## Stated exercise:
Return the entries verbatim, from the line holding "Click the search magnifier icon" through the end of the entries, both ends included.

## Material provided:
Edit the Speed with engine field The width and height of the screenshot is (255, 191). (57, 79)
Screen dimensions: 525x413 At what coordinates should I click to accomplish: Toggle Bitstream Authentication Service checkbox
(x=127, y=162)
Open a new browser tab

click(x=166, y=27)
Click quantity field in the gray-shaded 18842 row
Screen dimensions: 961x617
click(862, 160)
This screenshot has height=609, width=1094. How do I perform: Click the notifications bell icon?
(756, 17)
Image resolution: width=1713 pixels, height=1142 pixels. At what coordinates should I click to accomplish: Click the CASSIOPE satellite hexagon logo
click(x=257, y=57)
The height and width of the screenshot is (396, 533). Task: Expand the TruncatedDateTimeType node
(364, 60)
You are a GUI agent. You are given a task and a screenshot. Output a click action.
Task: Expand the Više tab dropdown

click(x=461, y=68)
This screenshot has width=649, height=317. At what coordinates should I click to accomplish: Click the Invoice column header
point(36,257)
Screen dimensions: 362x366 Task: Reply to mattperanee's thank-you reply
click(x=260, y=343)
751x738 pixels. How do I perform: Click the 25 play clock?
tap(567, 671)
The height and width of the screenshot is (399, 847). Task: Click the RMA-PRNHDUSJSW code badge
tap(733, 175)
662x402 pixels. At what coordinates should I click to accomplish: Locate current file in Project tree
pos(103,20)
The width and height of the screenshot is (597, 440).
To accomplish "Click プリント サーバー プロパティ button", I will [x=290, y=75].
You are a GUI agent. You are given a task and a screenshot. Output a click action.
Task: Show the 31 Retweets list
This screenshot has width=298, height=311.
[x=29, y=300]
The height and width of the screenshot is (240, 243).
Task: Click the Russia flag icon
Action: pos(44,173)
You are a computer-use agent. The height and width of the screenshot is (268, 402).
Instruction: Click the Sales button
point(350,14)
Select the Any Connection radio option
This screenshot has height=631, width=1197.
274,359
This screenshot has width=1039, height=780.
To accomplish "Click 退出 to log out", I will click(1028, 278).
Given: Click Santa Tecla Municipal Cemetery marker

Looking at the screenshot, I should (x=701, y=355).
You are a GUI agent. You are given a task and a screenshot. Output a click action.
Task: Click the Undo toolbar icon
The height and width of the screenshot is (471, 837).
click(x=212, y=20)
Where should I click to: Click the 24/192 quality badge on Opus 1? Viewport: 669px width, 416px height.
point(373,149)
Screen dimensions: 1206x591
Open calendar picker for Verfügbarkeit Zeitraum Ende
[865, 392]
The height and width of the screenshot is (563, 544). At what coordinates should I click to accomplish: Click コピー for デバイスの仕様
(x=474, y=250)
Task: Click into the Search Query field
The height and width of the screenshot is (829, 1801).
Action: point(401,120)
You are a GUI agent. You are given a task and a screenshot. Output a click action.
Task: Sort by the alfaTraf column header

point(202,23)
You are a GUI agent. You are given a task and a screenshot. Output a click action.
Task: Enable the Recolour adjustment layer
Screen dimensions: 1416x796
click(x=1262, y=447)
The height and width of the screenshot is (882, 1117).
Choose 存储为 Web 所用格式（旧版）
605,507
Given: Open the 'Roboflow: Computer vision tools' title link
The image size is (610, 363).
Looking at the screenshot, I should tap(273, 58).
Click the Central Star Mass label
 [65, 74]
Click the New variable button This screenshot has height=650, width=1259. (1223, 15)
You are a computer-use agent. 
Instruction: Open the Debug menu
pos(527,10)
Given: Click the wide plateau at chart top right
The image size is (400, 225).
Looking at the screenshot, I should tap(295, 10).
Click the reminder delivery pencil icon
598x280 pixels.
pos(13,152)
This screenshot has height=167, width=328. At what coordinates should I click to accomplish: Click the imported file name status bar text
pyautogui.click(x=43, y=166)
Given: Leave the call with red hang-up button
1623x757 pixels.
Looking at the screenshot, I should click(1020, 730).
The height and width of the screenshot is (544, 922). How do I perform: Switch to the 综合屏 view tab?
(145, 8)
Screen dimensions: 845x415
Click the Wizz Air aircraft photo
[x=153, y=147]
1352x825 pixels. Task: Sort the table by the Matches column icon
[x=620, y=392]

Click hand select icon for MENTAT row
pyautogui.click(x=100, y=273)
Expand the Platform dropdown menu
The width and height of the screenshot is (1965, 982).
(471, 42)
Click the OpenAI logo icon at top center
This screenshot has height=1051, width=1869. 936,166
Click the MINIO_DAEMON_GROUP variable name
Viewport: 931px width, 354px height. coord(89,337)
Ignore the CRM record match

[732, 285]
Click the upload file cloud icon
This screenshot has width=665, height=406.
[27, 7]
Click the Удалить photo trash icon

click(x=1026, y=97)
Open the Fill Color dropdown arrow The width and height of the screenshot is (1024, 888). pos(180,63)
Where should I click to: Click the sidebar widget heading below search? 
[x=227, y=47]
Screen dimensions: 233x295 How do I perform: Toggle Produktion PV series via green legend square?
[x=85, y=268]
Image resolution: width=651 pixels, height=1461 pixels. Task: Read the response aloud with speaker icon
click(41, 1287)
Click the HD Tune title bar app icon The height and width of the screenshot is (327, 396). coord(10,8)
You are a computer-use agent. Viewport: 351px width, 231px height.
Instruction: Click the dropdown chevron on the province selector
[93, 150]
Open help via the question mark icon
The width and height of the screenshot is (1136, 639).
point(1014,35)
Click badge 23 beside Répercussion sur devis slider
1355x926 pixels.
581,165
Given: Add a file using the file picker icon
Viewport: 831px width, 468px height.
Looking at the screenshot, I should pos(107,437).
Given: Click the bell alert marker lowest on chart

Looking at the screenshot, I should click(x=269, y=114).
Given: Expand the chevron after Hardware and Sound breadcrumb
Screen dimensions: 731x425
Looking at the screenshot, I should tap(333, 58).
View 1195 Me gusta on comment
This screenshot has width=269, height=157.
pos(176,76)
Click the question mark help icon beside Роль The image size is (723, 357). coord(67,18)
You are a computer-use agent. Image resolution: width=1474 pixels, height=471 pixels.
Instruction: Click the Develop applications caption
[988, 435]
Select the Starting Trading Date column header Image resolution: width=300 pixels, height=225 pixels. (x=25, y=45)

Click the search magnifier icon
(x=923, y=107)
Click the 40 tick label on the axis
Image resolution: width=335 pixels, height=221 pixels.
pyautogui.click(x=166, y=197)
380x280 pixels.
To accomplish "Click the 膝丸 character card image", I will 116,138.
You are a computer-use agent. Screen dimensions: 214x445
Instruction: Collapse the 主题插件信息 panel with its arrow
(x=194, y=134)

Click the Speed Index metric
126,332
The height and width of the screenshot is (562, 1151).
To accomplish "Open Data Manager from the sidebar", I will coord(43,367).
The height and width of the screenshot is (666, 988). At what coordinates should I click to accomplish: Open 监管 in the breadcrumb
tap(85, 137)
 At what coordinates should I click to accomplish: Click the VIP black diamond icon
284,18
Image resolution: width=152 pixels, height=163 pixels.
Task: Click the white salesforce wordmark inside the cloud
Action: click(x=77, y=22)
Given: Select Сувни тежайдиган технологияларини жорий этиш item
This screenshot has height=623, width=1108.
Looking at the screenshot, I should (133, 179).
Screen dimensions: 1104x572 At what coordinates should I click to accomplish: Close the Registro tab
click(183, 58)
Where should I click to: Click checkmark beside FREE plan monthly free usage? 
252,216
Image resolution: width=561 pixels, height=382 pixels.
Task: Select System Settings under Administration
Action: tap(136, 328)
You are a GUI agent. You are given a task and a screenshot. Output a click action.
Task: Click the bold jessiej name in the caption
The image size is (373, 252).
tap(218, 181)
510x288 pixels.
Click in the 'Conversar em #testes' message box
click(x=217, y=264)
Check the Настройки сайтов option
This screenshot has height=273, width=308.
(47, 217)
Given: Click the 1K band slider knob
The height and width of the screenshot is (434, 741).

## Output for this task:
Click the search magnifier icon
(x=923, y=107)
Click the 40 tick label on the axis
Image resolution: width=335 pixels, height=221 pixels.
pyautogui.click(x=166, y=197)
380x280 pixels.
To accomplish "Click the 膝丸 character card image", I will 116,138.
You are a computer-use agent. Screen dimensions: 214x445
Instruction: Collapse the 主题插件信息 panel with its arrow
(x=194, y=134)

Click the Speed Index metric
126,332
The height and width of the screenshot is (562, 1151).
To accomplish "Open Data Manager from the sidebar", I will coord(43,367).
The height and width of the screenshot is (666, 988). At what coordinates should I click to accomplish: Open 监管 in the breadcrumb
tap(85, 137)
 At what coordinates should I click to accomplish: Click the VIP black diamond icon
284,18
Image resolution: width=152 pixels, height=163 pixels.
Task: Click the white salesforce wordmark inside the cloud
Action: click(x=77, y=22)
Given: Select Сувни тежайдиган технологияларини жорий этиш item
This screenshot has height=623, width=1108.
Looking at the screenshot, I should (133, 179).
Screen dimensions: 1104x572 At what coordinates should I click to accomplish: Close the Registro tab
click(183, 58)
Where should I click to: Click checkmark beside FREE plan monthly free usage? 
252,216
Image resolution: width=561 pixels, height=382 pixels.
Task: Select System Settings under Administration
Action: tap(136, 328)
You are a GUI agent. You are given a task and a screenshot. Output a click action.
Task: Click the bold jessiej name in the caption
The image size is (373, 252).
tap(218, 181)
510x288 pixels.
Click in the 'Conversar em #testes' message box
click(x=217, y=264)
Check the Настройки сайтов option
This screenshot has height=273, width=308.
(47, 217)
Given: Click the 1K band slider knob
The height and width of the screenshot is (434, 741).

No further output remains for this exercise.